In the era of TikTok challenges, Instagram influencers, and the steady stream of bullshit your aunt posts on Facebook, the concept of the online world and how it can shape our behavior and worldview is ripe as a wellspring for horror. Nick Verdi’s Sweet Relief voyeuristically lifts up the rock of suburban America in the ‘20s and shines a light there reveal all of the weird unsavory darkness brewing there, both leading to and feeding off the constant flow of content we now have thanks to social media. It’s a little slice of fucked Americana, Napoleon Dynamite if left to ferment in a dank basement, full of archetypes that we’ve all run into at some point in our lives. It’s darkly hilarious and deeply chilling.

            Sweet Relief takes place in a small New England town in the grip of an online challenge known as “Sweet Relief”, in which users summon a being known as “The Sweet Angel” by telling it who they would kill if given the chance. Think Bloody Mary for the digital age.
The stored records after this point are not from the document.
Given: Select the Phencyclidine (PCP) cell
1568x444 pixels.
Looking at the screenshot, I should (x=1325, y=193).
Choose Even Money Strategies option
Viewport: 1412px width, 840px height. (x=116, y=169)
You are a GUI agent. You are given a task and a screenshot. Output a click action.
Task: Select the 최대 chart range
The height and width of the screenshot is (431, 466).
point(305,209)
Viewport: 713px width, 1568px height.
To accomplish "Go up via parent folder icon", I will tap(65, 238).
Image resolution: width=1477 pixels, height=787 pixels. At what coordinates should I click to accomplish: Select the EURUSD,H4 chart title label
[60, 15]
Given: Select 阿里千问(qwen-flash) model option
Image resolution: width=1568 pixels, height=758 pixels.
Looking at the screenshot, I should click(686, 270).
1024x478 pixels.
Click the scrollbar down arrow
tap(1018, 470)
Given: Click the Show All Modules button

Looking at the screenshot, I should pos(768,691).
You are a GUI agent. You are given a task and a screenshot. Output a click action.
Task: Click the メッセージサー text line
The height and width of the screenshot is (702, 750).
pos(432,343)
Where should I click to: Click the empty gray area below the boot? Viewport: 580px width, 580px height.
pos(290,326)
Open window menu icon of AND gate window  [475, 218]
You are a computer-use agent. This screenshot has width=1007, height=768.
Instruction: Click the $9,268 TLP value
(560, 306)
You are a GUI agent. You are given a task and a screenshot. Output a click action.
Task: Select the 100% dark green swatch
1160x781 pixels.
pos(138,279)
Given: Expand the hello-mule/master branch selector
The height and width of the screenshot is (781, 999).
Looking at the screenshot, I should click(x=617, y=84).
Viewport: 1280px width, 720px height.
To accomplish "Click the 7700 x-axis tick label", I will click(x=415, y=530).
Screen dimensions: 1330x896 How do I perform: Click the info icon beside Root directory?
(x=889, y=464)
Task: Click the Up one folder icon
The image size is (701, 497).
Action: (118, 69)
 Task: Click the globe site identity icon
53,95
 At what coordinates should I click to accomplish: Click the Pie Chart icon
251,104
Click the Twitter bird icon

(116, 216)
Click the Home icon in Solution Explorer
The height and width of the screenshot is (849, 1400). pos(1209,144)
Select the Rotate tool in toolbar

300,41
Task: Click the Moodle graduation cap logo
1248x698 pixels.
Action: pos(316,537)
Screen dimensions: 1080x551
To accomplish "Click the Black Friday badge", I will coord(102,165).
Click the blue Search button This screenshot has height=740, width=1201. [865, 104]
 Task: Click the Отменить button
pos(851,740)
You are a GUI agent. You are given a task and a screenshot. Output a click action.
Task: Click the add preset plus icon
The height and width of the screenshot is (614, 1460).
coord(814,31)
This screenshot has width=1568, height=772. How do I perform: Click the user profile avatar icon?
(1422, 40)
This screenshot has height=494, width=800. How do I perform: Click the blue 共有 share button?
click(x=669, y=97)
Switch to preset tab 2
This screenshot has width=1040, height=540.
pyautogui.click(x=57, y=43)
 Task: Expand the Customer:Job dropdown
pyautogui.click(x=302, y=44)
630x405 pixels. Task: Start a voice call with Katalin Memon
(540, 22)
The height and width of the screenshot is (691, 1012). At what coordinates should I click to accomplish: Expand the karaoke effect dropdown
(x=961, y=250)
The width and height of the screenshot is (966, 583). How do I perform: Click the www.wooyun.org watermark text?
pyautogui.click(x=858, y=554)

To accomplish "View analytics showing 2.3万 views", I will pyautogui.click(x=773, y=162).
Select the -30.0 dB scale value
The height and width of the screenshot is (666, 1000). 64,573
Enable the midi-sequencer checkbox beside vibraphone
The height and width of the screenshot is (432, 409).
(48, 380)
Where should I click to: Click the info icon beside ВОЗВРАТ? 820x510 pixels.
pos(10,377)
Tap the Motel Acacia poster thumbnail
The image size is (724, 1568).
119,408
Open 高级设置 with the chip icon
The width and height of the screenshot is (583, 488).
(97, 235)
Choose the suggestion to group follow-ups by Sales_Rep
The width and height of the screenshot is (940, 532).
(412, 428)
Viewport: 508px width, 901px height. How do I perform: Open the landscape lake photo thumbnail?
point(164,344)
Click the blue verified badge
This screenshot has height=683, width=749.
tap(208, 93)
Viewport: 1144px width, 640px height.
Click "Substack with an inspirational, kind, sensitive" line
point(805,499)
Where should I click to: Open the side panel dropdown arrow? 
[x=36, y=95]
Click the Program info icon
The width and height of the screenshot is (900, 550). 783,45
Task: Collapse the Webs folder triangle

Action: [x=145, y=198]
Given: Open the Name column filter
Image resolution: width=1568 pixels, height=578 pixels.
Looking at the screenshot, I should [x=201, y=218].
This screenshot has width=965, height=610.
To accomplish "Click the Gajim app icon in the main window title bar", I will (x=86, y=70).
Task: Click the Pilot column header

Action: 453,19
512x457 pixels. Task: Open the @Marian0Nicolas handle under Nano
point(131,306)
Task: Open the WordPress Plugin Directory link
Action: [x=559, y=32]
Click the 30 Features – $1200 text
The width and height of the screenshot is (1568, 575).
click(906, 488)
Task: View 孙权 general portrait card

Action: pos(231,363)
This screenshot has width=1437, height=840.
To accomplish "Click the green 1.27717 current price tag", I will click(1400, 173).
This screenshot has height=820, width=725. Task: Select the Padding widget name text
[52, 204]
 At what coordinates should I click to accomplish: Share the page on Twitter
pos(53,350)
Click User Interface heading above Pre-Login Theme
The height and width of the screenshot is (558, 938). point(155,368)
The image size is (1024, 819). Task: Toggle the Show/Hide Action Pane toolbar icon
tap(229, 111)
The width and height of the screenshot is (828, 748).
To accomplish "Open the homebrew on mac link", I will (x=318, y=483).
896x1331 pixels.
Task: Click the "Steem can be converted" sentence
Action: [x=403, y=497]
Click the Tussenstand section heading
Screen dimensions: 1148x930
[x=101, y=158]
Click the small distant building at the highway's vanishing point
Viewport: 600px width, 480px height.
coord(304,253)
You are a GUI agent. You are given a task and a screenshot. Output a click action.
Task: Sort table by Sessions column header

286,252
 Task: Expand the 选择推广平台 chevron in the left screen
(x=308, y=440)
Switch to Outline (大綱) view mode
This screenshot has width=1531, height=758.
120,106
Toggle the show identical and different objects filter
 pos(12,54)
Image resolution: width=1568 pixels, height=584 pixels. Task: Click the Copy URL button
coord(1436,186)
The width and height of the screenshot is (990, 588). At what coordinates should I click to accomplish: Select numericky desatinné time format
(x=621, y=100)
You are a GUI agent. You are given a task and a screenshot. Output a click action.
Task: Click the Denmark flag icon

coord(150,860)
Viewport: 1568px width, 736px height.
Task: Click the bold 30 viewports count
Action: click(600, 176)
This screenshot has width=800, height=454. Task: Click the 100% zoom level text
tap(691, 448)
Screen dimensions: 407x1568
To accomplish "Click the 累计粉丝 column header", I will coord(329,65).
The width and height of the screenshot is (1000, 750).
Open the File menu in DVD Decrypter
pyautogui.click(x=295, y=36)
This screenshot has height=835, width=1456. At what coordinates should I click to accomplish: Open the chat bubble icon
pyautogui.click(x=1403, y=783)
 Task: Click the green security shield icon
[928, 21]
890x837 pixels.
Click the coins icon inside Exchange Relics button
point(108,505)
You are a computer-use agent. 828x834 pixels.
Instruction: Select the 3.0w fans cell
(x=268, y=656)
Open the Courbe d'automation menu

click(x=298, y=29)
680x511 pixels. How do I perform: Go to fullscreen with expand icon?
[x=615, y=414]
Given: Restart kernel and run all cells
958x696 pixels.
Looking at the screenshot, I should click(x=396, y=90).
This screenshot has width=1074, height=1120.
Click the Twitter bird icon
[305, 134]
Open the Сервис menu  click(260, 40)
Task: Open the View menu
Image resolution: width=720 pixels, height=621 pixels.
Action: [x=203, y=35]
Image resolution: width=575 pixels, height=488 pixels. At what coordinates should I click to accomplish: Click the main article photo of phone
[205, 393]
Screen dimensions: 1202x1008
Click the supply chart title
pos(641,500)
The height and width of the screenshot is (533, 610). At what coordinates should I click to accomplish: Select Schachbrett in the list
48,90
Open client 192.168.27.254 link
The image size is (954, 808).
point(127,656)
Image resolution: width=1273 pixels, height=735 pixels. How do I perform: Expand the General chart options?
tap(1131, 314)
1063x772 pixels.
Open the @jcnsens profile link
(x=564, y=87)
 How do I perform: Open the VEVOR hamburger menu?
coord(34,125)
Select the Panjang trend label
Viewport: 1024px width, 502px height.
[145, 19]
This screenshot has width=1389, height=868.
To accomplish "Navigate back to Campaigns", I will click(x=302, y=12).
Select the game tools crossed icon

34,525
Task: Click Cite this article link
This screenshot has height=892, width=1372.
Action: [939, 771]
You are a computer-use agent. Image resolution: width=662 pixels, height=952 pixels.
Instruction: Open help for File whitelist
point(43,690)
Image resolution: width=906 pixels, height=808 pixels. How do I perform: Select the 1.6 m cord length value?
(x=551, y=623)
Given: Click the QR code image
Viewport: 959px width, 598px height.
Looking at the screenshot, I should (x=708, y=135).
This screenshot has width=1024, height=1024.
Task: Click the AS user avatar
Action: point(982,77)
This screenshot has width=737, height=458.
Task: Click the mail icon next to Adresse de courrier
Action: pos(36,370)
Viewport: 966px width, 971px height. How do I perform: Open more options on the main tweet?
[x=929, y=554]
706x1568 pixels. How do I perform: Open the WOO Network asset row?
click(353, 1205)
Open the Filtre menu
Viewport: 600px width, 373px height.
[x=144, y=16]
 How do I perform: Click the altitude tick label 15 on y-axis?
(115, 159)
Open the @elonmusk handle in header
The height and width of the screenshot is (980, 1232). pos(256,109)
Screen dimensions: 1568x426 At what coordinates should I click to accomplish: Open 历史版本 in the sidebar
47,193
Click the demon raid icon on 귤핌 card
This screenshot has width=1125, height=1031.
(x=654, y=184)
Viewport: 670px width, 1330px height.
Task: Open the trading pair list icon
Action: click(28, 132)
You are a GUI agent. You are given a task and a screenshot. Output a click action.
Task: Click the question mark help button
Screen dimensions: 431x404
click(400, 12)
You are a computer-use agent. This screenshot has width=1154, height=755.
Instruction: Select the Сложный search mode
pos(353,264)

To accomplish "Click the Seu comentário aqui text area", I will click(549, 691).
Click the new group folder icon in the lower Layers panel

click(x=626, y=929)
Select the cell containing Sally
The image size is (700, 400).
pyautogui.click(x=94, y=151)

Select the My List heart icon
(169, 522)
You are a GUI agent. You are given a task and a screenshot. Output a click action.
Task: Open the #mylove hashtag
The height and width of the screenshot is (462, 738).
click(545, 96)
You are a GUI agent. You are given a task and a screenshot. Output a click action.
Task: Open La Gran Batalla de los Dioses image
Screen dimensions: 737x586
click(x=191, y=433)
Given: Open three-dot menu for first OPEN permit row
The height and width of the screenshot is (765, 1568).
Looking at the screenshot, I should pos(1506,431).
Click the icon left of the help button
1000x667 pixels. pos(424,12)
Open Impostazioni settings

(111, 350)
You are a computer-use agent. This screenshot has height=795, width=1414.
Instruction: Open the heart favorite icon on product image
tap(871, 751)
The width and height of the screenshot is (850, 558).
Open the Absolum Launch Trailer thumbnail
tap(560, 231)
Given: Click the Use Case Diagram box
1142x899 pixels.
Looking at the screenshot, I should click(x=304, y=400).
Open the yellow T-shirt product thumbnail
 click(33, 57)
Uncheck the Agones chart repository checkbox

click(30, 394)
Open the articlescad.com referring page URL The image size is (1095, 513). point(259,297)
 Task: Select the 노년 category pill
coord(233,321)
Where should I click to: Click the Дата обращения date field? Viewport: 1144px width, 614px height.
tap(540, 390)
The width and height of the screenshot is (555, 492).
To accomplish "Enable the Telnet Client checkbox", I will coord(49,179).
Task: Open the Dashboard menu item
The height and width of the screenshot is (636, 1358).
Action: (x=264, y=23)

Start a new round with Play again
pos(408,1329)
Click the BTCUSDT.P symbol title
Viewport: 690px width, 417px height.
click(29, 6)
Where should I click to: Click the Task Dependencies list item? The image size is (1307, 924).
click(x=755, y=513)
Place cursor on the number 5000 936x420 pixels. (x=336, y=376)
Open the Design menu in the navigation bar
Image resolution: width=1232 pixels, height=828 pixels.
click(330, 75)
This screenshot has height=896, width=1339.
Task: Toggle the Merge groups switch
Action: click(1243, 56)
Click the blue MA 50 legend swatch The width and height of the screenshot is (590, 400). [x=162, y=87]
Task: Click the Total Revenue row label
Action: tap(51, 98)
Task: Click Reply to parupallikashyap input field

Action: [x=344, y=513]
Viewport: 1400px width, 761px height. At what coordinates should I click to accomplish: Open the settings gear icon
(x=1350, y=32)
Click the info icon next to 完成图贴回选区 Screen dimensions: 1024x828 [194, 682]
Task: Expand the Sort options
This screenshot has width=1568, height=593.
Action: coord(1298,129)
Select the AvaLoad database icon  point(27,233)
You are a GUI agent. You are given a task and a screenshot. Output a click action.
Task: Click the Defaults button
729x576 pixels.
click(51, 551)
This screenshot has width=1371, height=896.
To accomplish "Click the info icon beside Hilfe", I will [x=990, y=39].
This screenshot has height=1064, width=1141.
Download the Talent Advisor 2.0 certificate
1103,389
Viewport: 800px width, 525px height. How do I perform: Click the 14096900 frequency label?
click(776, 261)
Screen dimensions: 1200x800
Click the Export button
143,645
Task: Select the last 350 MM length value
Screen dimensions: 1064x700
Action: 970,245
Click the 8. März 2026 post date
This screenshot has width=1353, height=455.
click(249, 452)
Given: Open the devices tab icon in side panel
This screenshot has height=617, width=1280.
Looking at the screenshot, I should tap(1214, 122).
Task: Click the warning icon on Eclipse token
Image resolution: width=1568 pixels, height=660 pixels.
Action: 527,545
Meanwhile, in a sort of parallel narrative in the same town, a young woman bears witness to a possible murder by a local cop wannabe. These two storylines, working almost like vignettes, weave through the grimy underbelly of small-town America to a violent and bloody climax.

            This is a film rife with commentary on how social media has opened the floodgates for anyone with an agenda to push that agenda as free as they please. Now, all cards on the table, I see social media as something of a positive force: it brings people together, it gives people who might not do too well in crowds a chance to socialize, and it’s a wonderful way to see the world. It’s also extremely dangerous, especially to a generation that doesn’t understand the Internet and how it’s almost entirely unregulated when it comes to truthfulness (Boomers) and a generation raised entirely in the shadow of social media who are simply used to it and blind to how awful it can be in the wrong hands (Gen Z). Verdi smartly portrays an outlandish hyperbolic depiction of teens committing atrocious acts to appease the Sweet Angel while contrasting it with the very real-world phenomenon of Boomers believing insane conspiracy theories simply because they saw it on Facebook. The former is typical horror movie stuff and kind of serves as the salt before the tequila that is the far more unsettling concept of misinformation.

            Verdi fills his film with tremendously fleshed out characters, the standouts being Alison Leigh and B.R. Yeager. Leigh portrays Jess, a nurse who inadvertently witnesses a killer burying a body while out on a hike with her boyfriend. While the film seems to set Jess up as a damsel in distress, she is arguably the only competent person in the entire film who isn’t filled with insidious intent. While her boyfriend crumples like an old dollar bill in the face of the man influencing his mother’s delusional beliefs, Jess confronts the man she believes is a child killer and goes toe to toe with him repeatedly. Leigh gives Jess a quiet believable confidence, quite literally stalking the man she thinks is a killer to be certain before taking any action. She’s not some cartoonish badass; instead, she’s more like a Nancy Drew who can handle herself. Meanwhile, Yeager portrays the perfectly insufferable Gerald, a wannabe cop who seduces junior high kids with stories about the glories of being a small-town cop. Gerald is a low-level police informant who is despised by his handler. You know the type: in high school he would’ve been the guy who wore a calculator watch, was a volunteer firefighter, and bragged about going into the marines right after graduation but would then back out because he had bad knees. He says ‘copy’ to indicate he understands what you’re saying and thinks all women are bitches for not thinking he’s god’s gift to them. He’s also at very least complicit in several murders around town, so there’s that. Underneath the bargain bin Barney Fife exterior, Gerald is violent and unhinged, mercilessly attacking anyone who gets in his way. Yeager delivers us a character that is disarmingly boorish, effortlessly channeling every small-town creep who brags about their sexual exploits all the while openly despising women, all the while concealing a hair trigger for brutality. He is the picture of the “banality of evil”: utterly empty and boring and ordinary while also completely evil.

            Sweet Relief is a dryly and quietly comedic film for much of it’s run time, drawing that comedy from the deadpan framing of a very serious issue. Punctuated with bouts of violence, it will absolutely draw you into the small world it has created. It’s evocative of an archetypical small town far too many people will relate to, and I suspect some of those will relate even more with the junior high kid that Yeager’s character is possibly grooming for god knows what. It’s a necessary depiction of where we are a society when it comes to the mutability of truth and the ceaseless flow of unreality we’re exposed to daily.